Kensington District, or The Kensington District of the Northern Liberties, was one of the twenty-nine municipalities that formed Philadelphia County, Pennsylvania, United States prior to the enactment of the Act of Consolidation, 1854, when it became incorporated into the newly expanded City of Philadelphia. Lehigh Avenue roughly bounded the district to the north; Germantown Avenue and 6th Street to the west; Cohocksink Creek to the south; and an L-shaped line formed by Frankford Avenue, Norris Street, and York Street to its northeast. The Delaware River was the eastern boundary. Today the area would include the Philadelphia neighborhoods of Olde Kensington, West Kensington and Fishtown, as well as portions of the neighborhoods of Ludlow, Hartranft, Fairhill, Northern Liberties and the current Kensington. The District of Kensington was a self-governing district between the years 1820 and 1854.

==History==

Captain Anthony Palmer originally laid out Kensington as a town in the 1730s. Palmer, an English merchant by way of Barbados, had come to colonial Pennsylvania about 1704, investing in land while continuing his mercantile business interests. He eventually turned to politics and was invited to join the Pennsylvania Council, which he did by 1710. When the local innkeeper Worthington put up the old Fairman Mansion for sale in 1729, Palmer purchased the mansion house and the surrounding 191½ acres and began laying out his town of Kensington, selling lots to a number of shipbuilders in nearby Philadelphia, who were looking to expand or enlarge their businesses. The town of Kensington started around shipbuilding and Shad fishing industries. (Fishtown was a small section of the original District of Kensington). Kensington was named for the monarch's residence in England, Kensington Palace. The early street names of Kensington also bore this out as they mimicked the titles of the crown; King Street (now Beach), Queen Street (now Richmond), Prince Street (now Girard Avenue) and Duke Street (now Thompson), etc. Due to his political longevity, Palmer eventually became the acting Governor of Pennsylvania in 1748-49, due to the absence of the governor who went back to England for health reasons. According to the research of Ken Milano, it was during Palmer's brief reign as acting governor that Kensington, for one day, was the working capital of the colony" the Council met there because Palmer, being old and infirm, was not able to travel into Philadelphia.
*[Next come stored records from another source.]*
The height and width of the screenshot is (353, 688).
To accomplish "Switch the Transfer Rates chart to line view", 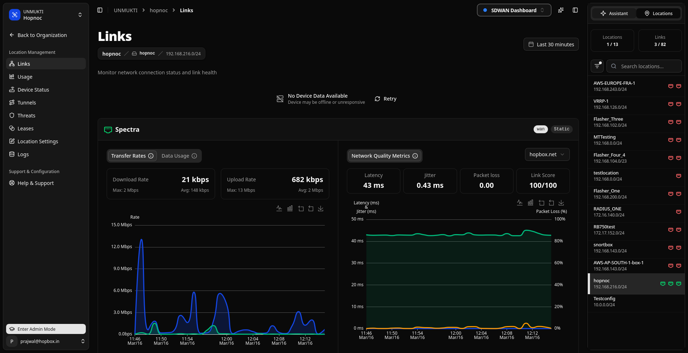I will point(279,209).
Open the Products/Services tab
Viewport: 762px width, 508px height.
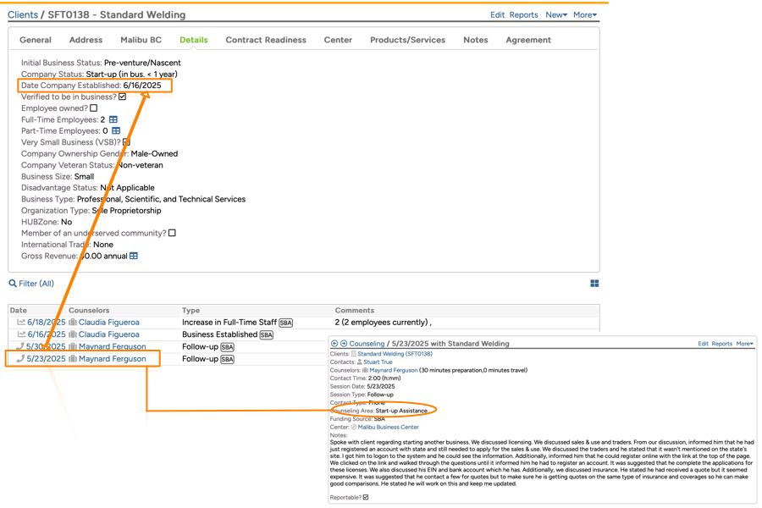[407, 40]
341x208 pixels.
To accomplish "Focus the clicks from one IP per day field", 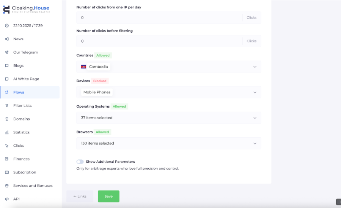I will pyautogui.click(x=159, y=17).
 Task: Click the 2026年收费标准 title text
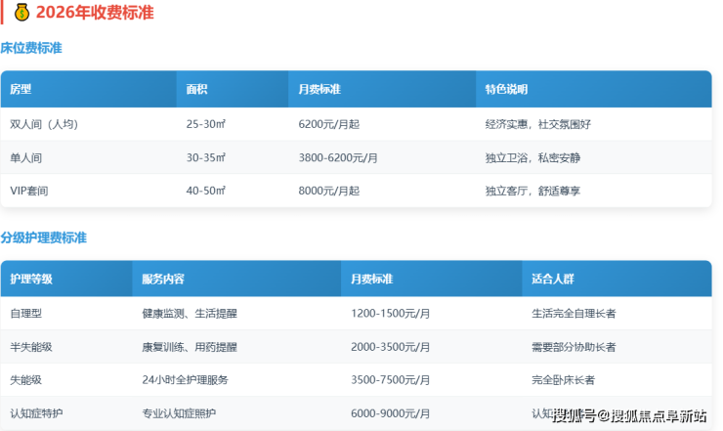(94, 13)
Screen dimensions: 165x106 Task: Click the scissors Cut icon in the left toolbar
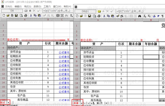coord(31,15)
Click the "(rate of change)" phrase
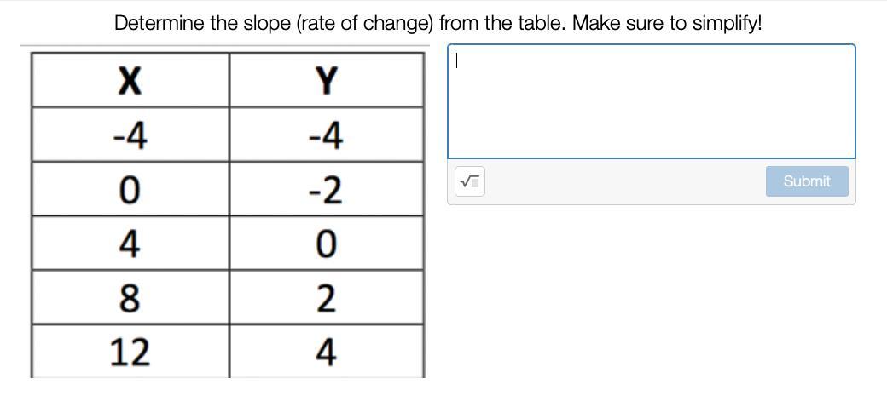The height and width of the screenshot is (407, 887). point(365,23)
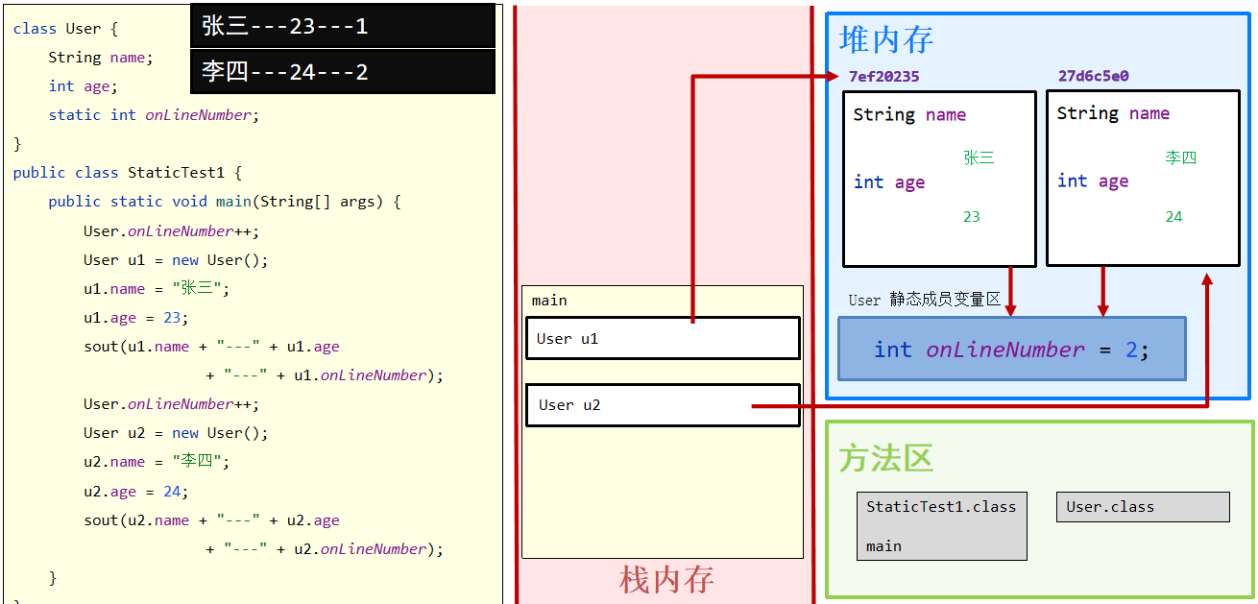Click the code line User u2 = new User();

click(176, 433)
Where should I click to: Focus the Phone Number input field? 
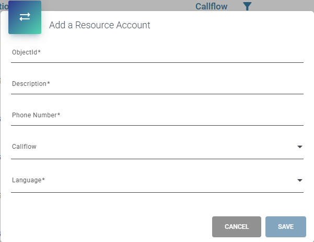[157, 116]
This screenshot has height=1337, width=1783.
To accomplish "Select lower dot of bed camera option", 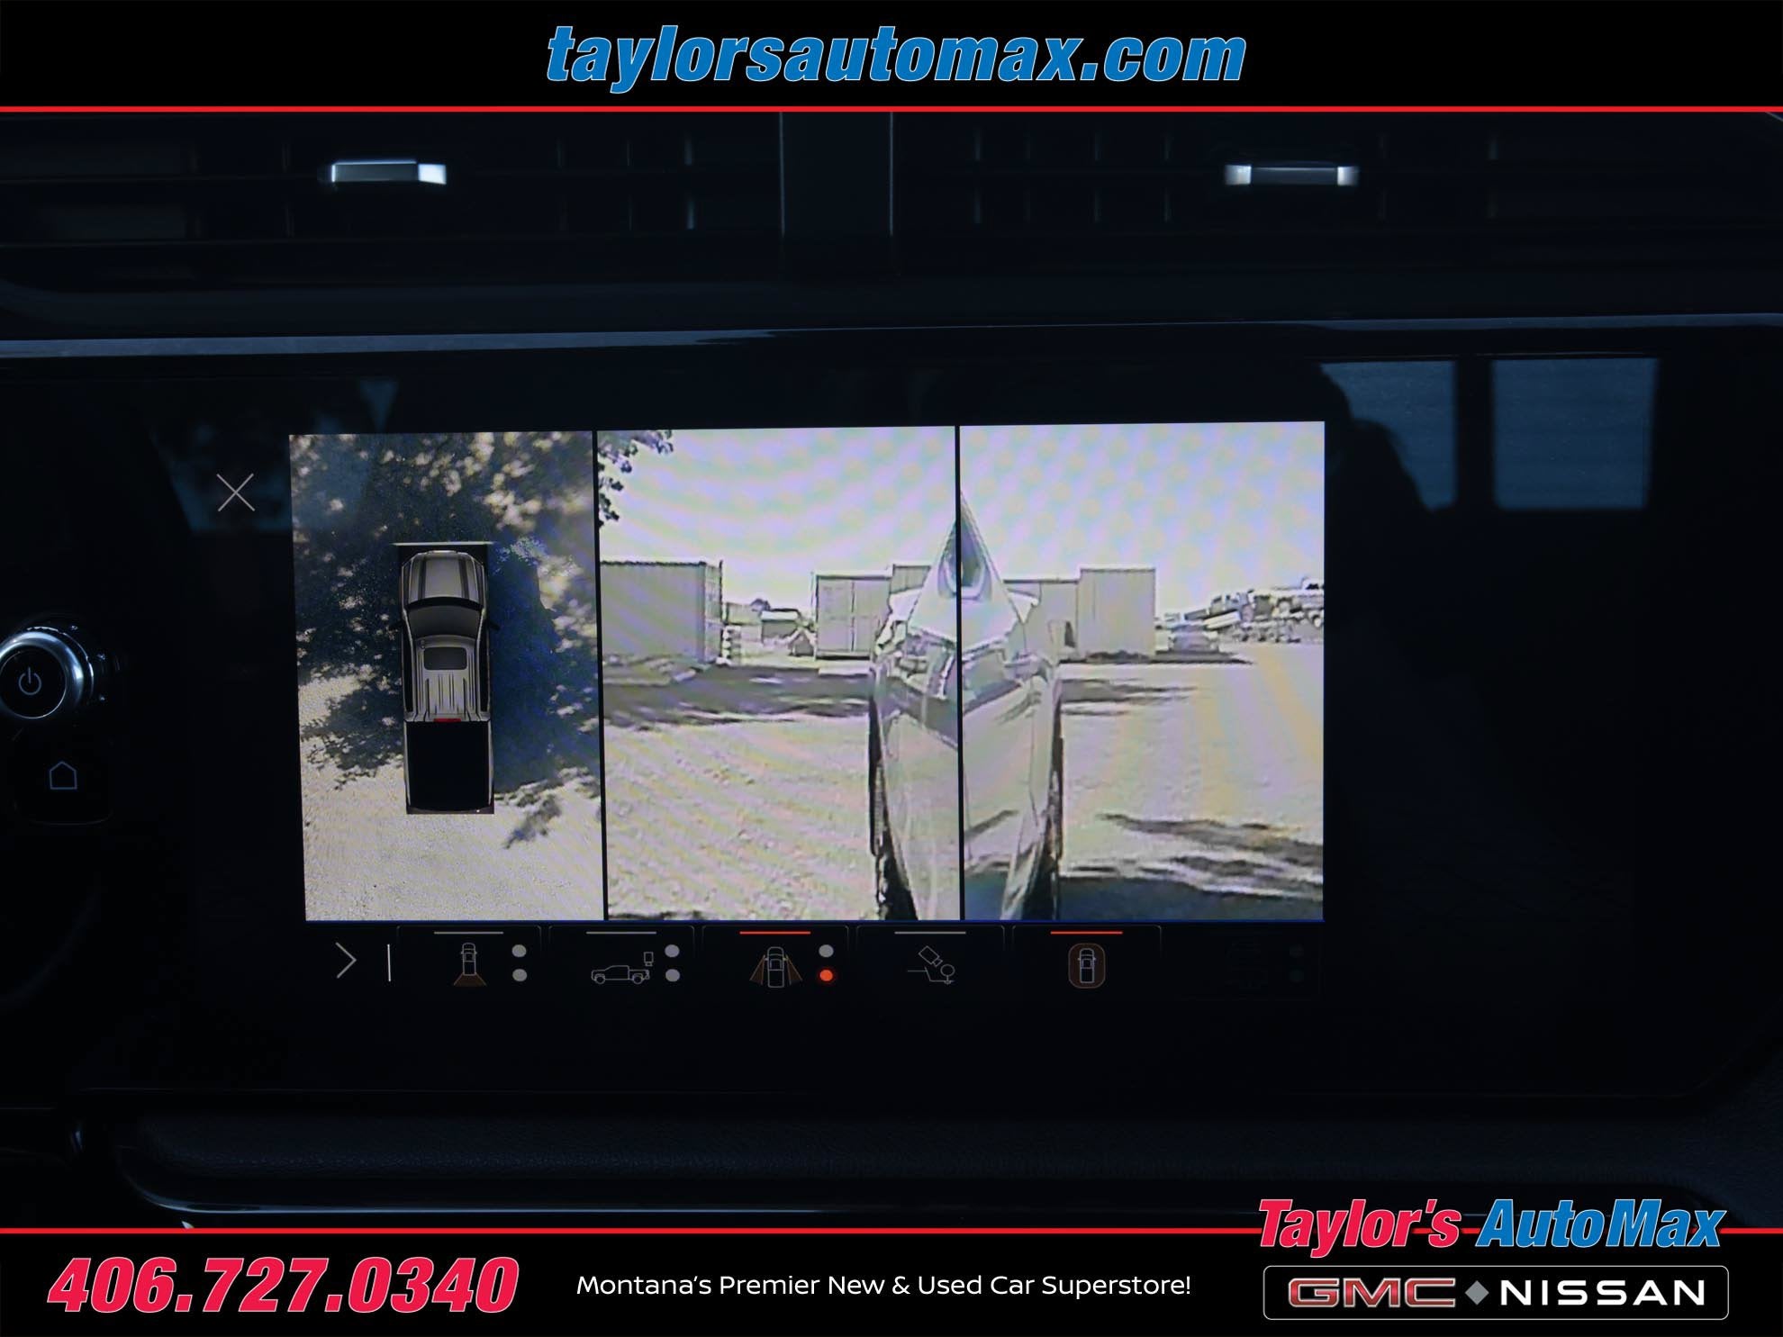I will [x=672, y=975].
By 1820, Kensington started to acquire men of wealth, who petitioned the state to become a self-governing district within Philadelphia County, as at the time it was a part of the Northern Liberties Township. It was granted self-rule, and incorporated on March 6, 1820. For 34 years, Kensington was a self-governing district within the County of Philadelphia. In 1854, Kensington joined with the other towns, boroughs, and districts of Philadelphia County and consolidated with the City of Philadelphia. This was said to have been necessary due to utility and policing reasons (Kensington had been the scene of the start of the Anti-Irish Catholic Riots that occurred in Philadelphia County in May & July 1844).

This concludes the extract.